The second advantage will be that the territorialism that has held Kenya back will become a thing of the past. Roads and railways make a place cosmopolitan. They also render the word “stronghold” meaningless. Infrastructure turns inward-looking locations into melting pots of culture and other social influences. Indeed, they also change the language of the location. If in doubt, visit Kitengela or even Ruaka.
One of the most curious trends in Kenya has been the appreciation of the value of land. The new railway now has the potential to disperse this value over a wider geographical area. Anyone who owns land at any point between the Mombasa and Nairobi termini can convert it for residential use and still find takers as long as there is a road to the nearest station. Besides redistributing and mixing the population, the SGR should, over time, ease demand for land in the metropolis. For this to happen at an accelerated rate, the service lines need to branch out to all the compass points. One of the advantages of this is that Tanzanians who live close to the Kenyan border can use Kenya as their route to the rest of the world.

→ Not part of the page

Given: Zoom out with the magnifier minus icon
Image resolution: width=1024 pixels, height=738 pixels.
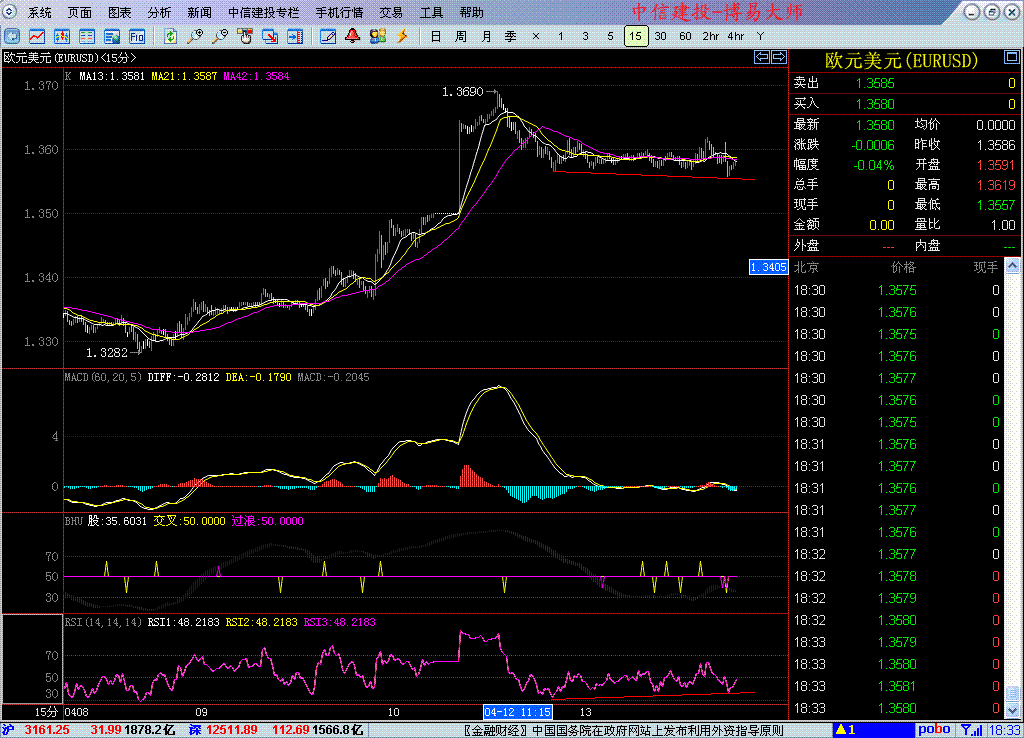Looking at the screenshot, I should tap(219, 36).
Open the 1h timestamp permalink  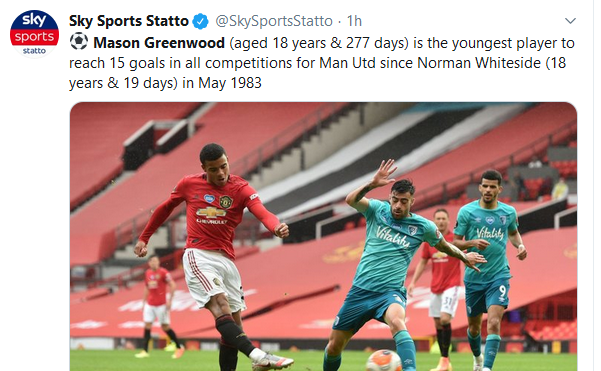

For the new line to make greater economic sense nationally, therefore, there is need to connect it not just with other local urban centres but also with the rest of East Africa and, indeed, the world. With greater connectivity in the region, companies like Kenya Airways can leverage this enhanced mass movement of goods and people to increase its carrying capacity by feeding off the railway system. This, again, can complement Kenya’s tourism industry as the SGR train will be travelling through the Tsavo, promising easier connections to resorts in the coast and further down to Mt Kilimanjaro and the Mara. Indeed, one of the selling points of the Shinkansen line is that the trains travel close to Mt Fiji, itself an enigmatic attraction for tourists from all over the world.
The train infrastructure may have come from China but nothing stops Kenya from borrowing the superstructure from Japan.
Ng’ang’a Mbugua is the editor of the ‘Saturday Nation’.